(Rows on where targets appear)
▶

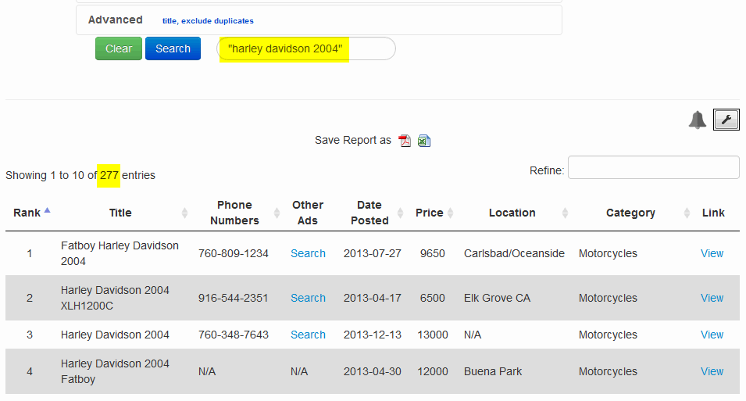Open the wrench settings button
This screenshot has width=746, height=401.
tap(726, 120)
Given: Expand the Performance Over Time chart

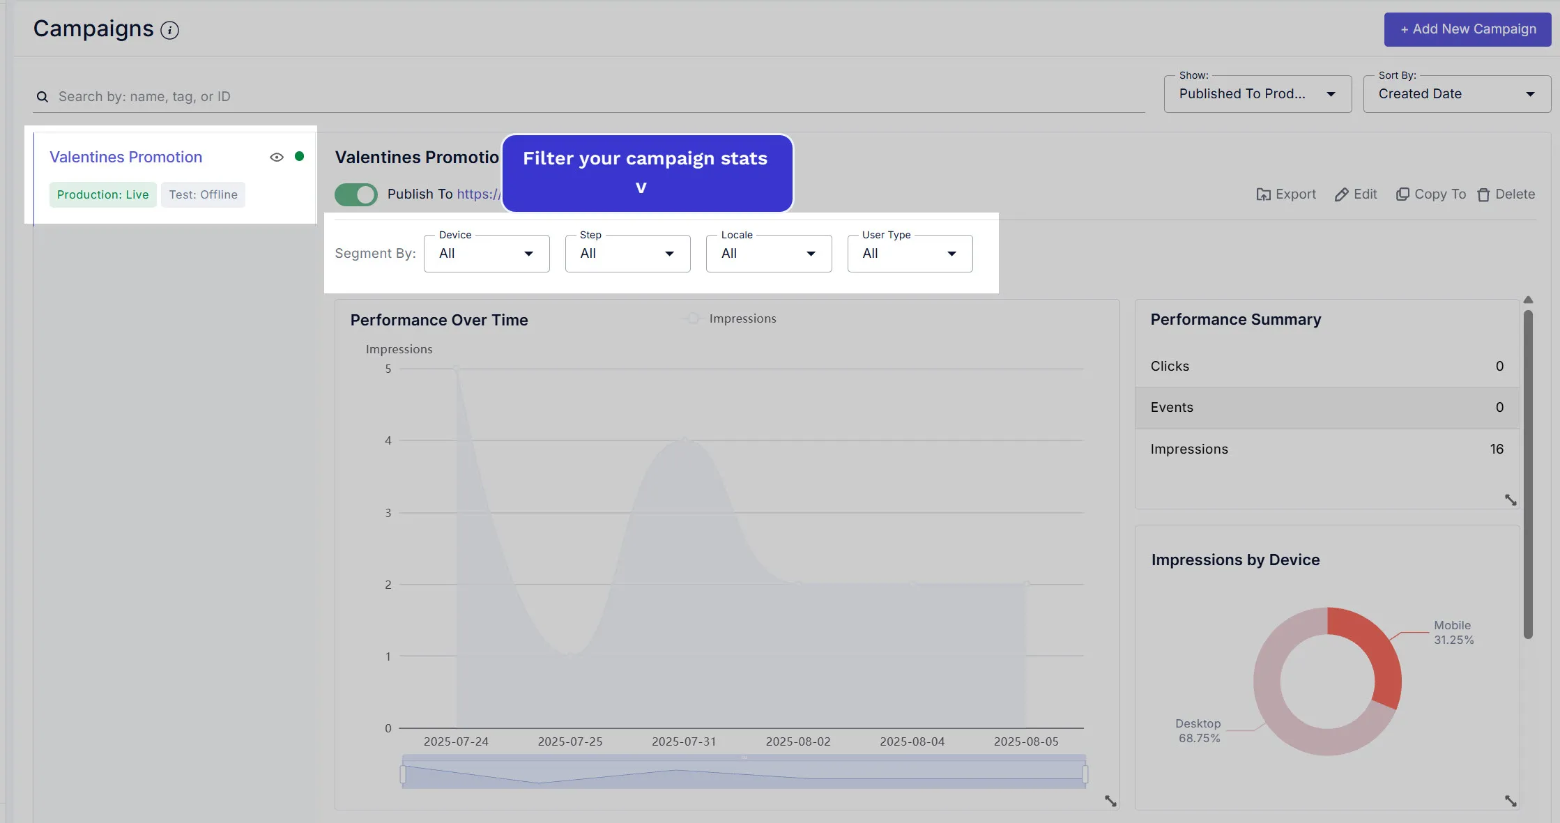Looking at the screenshot, I should tap(1110, 801).
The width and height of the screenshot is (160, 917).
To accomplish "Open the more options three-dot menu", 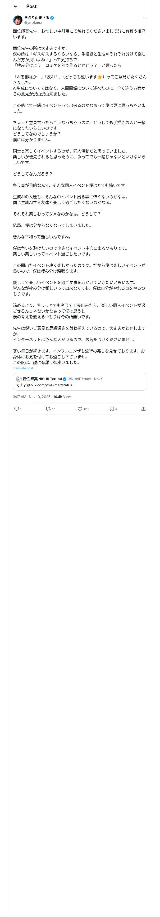I will [145, 18].
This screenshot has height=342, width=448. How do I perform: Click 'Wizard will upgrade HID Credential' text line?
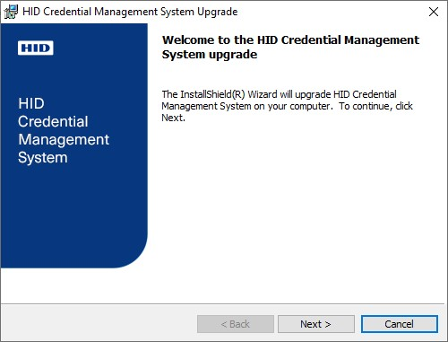(322, 94)
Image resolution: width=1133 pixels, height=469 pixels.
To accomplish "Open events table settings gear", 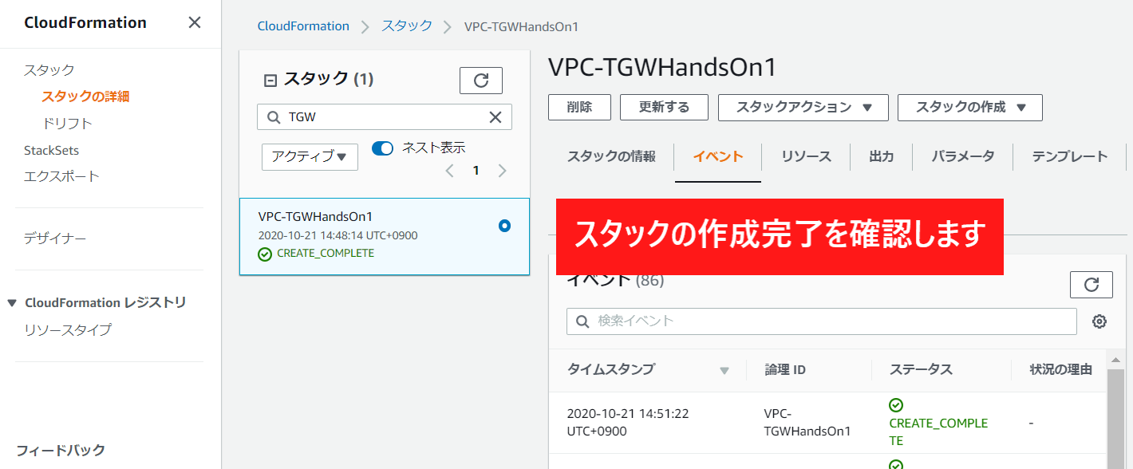I will tap(1099, 321).
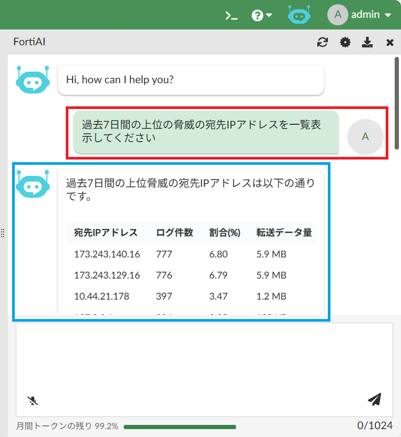The width and height of the screenshot is (401, 437).
Task: Open the CLI console terminal icon
Action: pyautogui.click(x=232, y=15)

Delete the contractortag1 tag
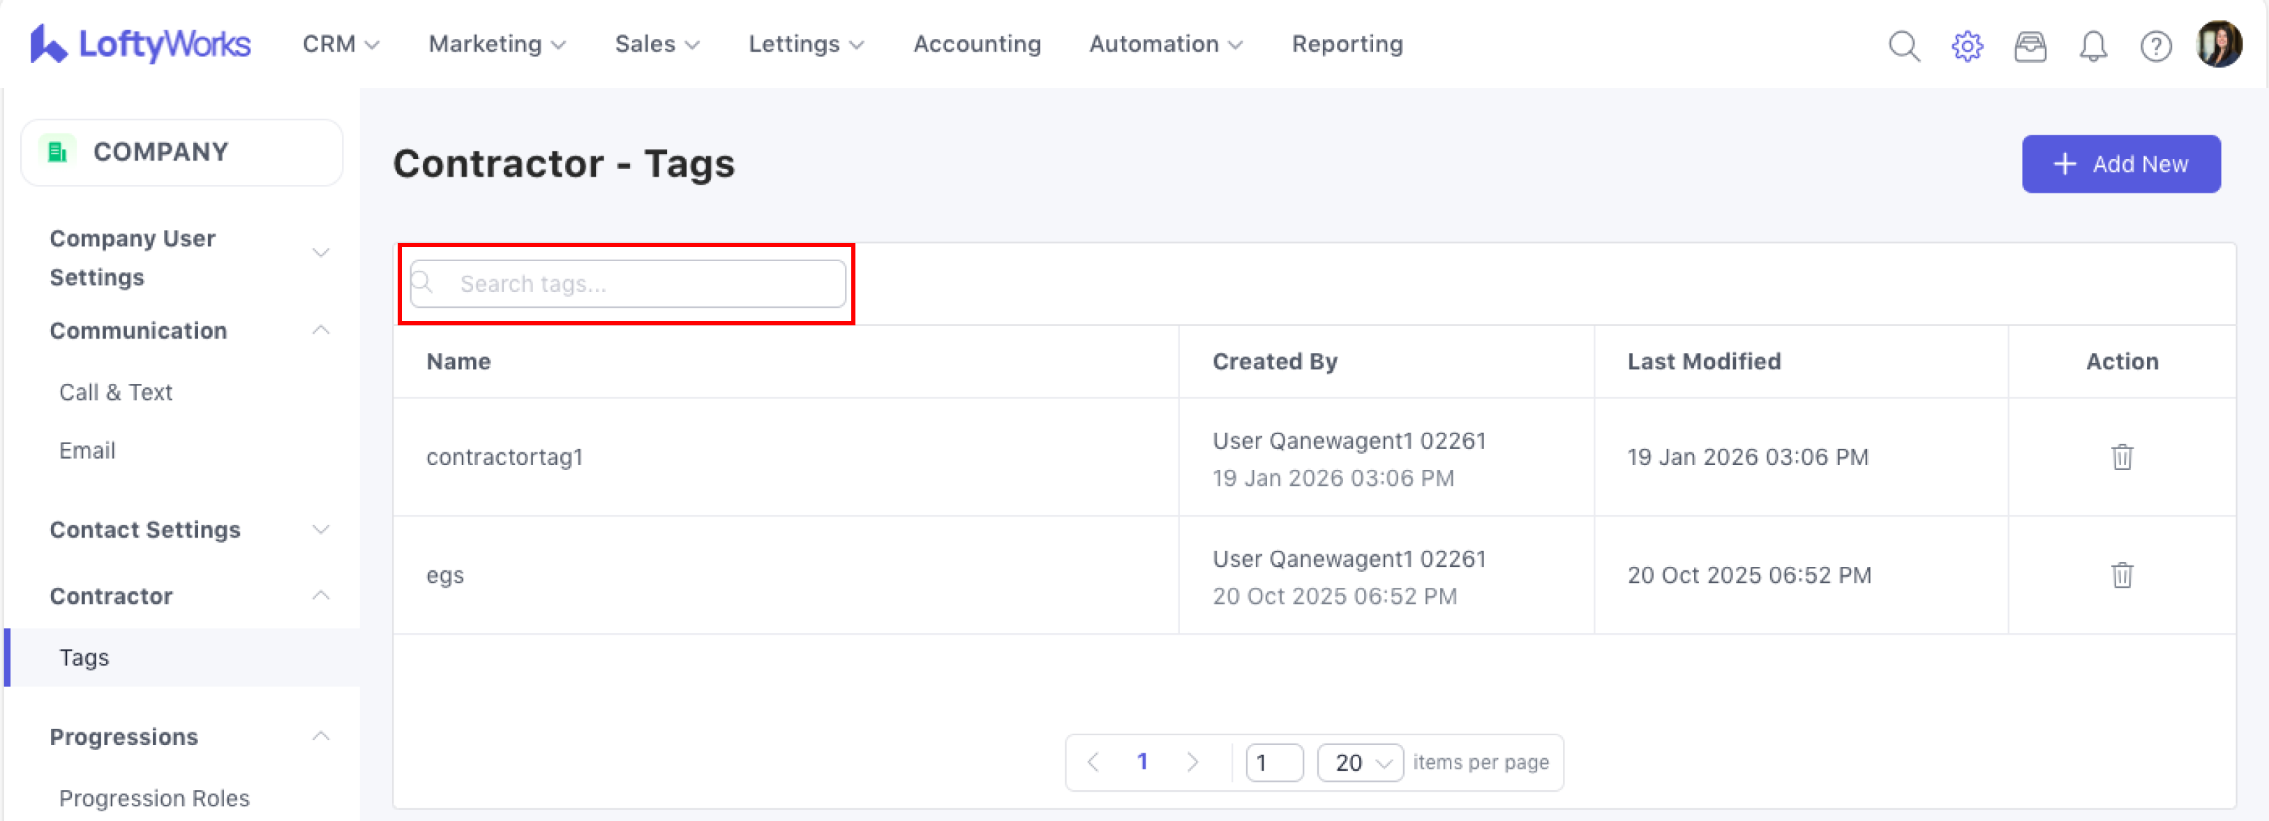pos(2121,457)
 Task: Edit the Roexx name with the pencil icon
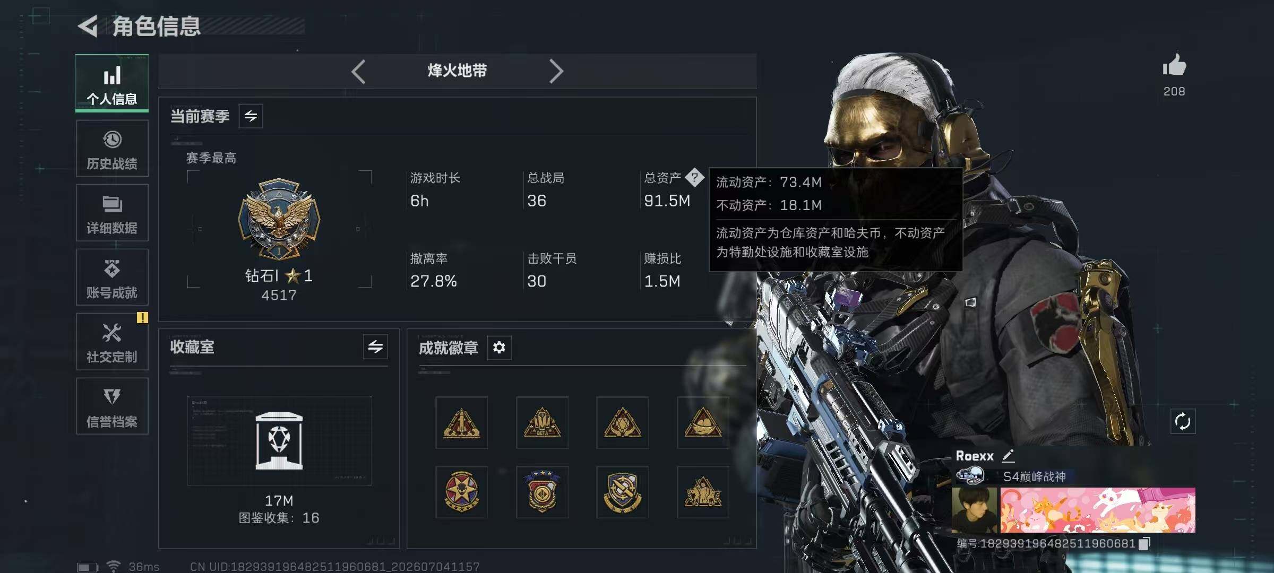point(1008,455)
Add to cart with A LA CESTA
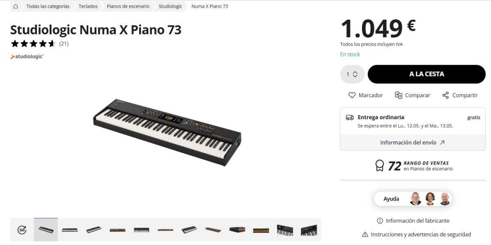 click(426, 74)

◀

Exercise instructions: Write out the records word for word, starting with the line that contains "Task: Edit the" and going on through the end of the records. Leave the pictures out.

Answer for this exercise:
 Task: Edit the Roexx name with the pencil icon
point(1008,455)
Add to cart with A LA CESTA
 click(426, 74)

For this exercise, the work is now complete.